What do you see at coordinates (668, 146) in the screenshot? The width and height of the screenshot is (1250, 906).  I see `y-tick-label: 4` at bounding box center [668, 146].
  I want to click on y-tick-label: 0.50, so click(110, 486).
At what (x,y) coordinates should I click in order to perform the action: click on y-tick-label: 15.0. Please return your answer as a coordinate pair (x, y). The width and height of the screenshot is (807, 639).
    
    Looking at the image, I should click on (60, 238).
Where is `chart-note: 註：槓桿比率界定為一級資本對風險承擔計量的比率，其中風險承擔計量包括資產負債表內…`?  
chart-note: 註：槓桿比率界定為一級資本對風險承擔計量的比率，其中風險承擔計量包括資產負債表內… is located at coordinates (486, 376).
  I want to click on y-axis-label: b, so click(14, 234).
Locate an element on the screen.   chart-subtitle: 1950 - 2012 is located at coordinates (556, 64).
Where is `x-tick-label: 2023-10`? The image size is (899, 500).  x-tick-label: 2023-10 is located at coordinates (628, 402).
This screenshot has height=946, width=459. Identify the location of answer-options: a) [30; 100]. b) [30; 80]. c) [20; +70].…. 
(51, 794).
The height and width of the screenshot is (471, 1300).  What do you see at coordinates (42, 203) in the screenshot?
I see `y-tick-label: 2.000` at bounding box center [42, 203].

-- -- --

* _EXERCISE GOAL_
Print every line of the records above, unchanged, from the line containing "At what (x,y)" down to the line containing "I want to click on y-axis-label: b, so", both of those lines included.

* _ANSWER SECTION_
At what (x,y) coordinates should I click in order to perform the action: click on y-tick-label: 15.0. Please return your answer as a coordinate pair (x, y). The width and height of the screenshot is (807, 639).
    
    Looking at the image, I should click on (60, 238).
Where is `chart-note: 註：槓桿比率界定為一級資本對風險承擔計量的比率，其中風險承擔計量包括資產負債表內…`?  
chart-note: 註：槓桿比率界定為一級資本對風險承擔計量的比率，其中風險承擔計量包括資產負債表內… is located at coordinates (486, 376).
  I want to click on y-axis-label: b, so click(14, 234).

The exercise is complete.